Abstract

The timing of hydrocarbon migration relative to trap formation remains a factor in evaluating the exploration potential of the Perija fold belt on the west flank of the Lake Maracaibo Basin. Based on the data from this article, there is evidence of structural traps being filled by two oil migration events.

At least four major events of deformation have been identified in the area from the Late Cretaceous to the Holocene. The first event is Late Cretaceous in age and characterized by compressional structures. The second event is characterized by extensional features and occurred from the Late Cretaceous to the middle Eocene. The third and fourth events are characterized by compressional structures that developed during the late Eocene and late Miocene-Holocene, respectively.

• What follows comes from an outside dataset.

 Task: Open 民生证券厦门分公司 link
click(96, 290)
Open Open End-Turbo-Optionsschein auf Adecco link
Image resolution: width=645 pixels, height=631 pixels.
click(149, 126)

Based on oil-oil and oil-source rock correlations and one-dimensional (1-D) basin modeling, two phases of oil generation and migration are proposed as responsible for oil accumulation in the central Perija fold belt. The first phase occurred from a kitchen of late Paleocene-late Miocene age located to the west-southwest of the study area. The second phase occurred during the middle Miocene-Holocene from a kitchen located to the east of the study area. The older kitchen is responsible for oil accumulations found in the Upper Cretaceous traps. The younger kitchen is responsible for possible oil accumulations in traps of both Cretaceous and Tertiary reservoirs located in the eastern part of the study area.